Tuesday, May 22, 2007

A dissent worth pondering

ABC News sends me all their health-related stories, which makes me feel important but I assume their blogger mailing list has a couple of hundred thousand entries.

Anyway, it usually results in a quick click on the delete button, especially when ignorant blowhard and pathological liar John Stossel is involved. Stossel has been caught repeatedly in flagrant lies and journalistic fraud, including by me, which I'm sure rattled the teacups in the ABC boardroom. So how does he still draw a paycheck and get access to the public airwaves, you ask? Too easy for a hint. ABC needs a conservative voice in health and consumer affairs, but it is impossible to simultaneously argue for conservative positions and tell the truth. Ergo, ABC must sacrifice any requirement for truth in reporting in the much higher interest of balance.

That said, a piece came across my virtual desk today that you might want to read. I've written about screening mammography before, but nobody cares what I think. However, Nortin Hadler, M.D., who feels about the same way I do, shares access to the grand stage with the liars and fools who usually dominate, and he says what needs to be said clearly enough. Screening mammography has a very specific meaning: it means that women with no known symptoms or signs of breast cancer, and no known elevated risk factors, are encouraged to undergo mammography every year or every two years, depending on their age and who is doing the recommending. This is so deeply ingrained in medical practice and public health ideology that most women do it, and feel virtuous about it.

The problem is that a very respectable case can be made that there is no good evidence that it saves lives, or at best it might prevent a breast cancer death in one out of some hundreds of women who are screened.
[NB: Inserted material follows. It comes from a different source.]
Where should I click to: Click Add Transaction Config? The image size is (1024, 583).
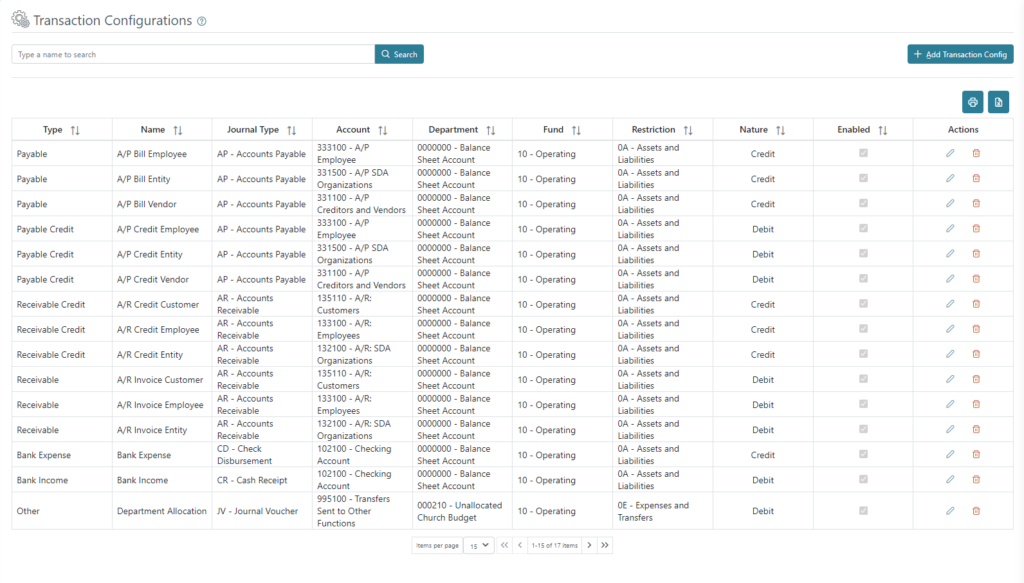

And there is a huge cost. Most positive findings on screening mammography are false positives, but you still have to go through biopsy, anxiety, etc. And, the majority of true positives are non-invasive, symptom free lesions call Ductal Carcinoma in Situ, which result in surgery, chemotherapy, pain, expense, terror and all that; but many of which would never have become invasive or caused any problem. We don't know how many, and we have no way of knowing which ones.
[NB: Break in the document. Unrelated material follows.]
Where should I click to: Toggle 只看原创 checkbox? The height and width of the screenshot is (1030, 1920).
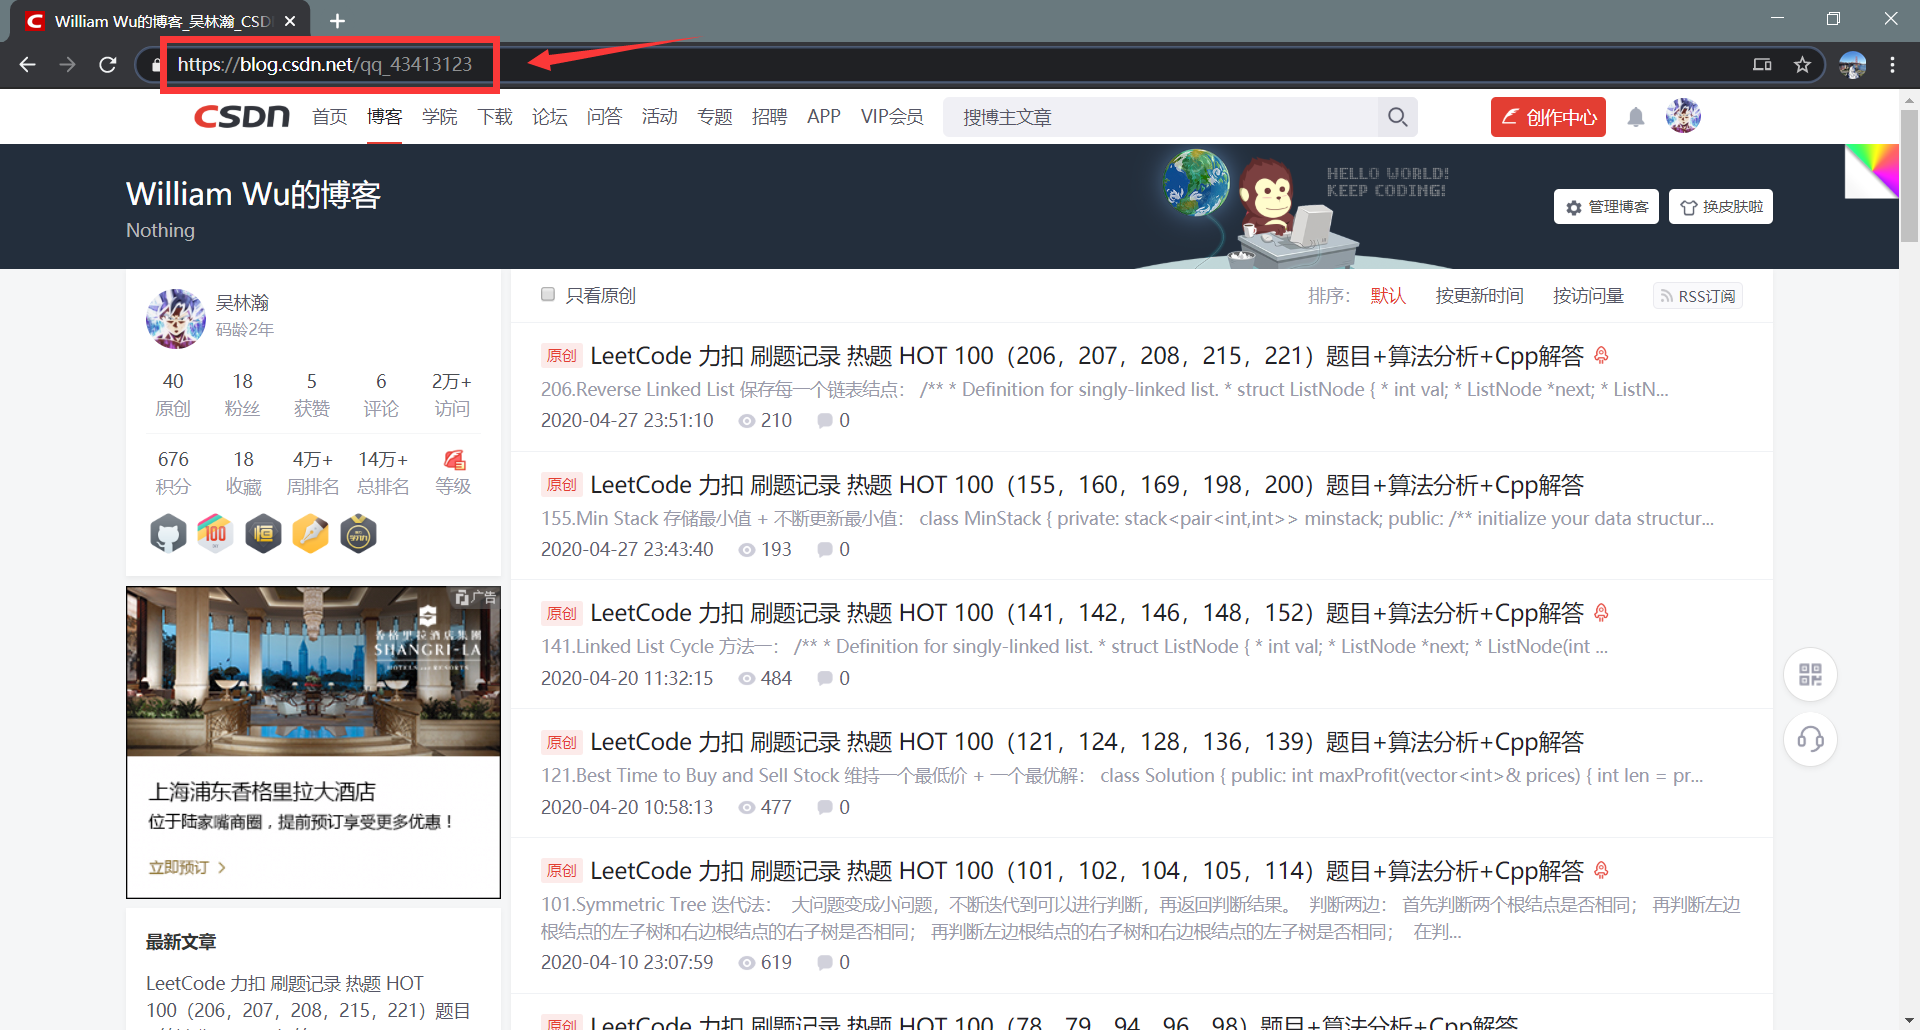click(x=548, y=294)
Now listen up! That does not mean that you should not get a mammogram. First of all, see my post linked above for a further link to a discussion of Bayes Theorem. It makes much more sense to have a mammogram if you have a family history of breast cancer, or other risk factors such as never having had children, or having used HRT for an extended time; it is imperative if you have any symptoms such as a lump in the breast or an abnormal discharge; it may well make sense if you're just the right age, say somewhere between 55 and 65; and it makes sense if you personally are more anxious about getting breast cancer than you are about the possibility of a false positive and the expense and pain and other negative consequences.

I'm not practicing medicine here, I'm just urging you to talk this over with your doctor and then make your own decision. My doctor is constantly trying to get me to take a PSA test and I am just as steadfastly refusing. He doesn't like it but that's tough, he works for me, not the other way around. There is a very powerful industry and entrenched interest behind this screening mammography thing, and it's awfully hard to fight it. But it's worth questioning.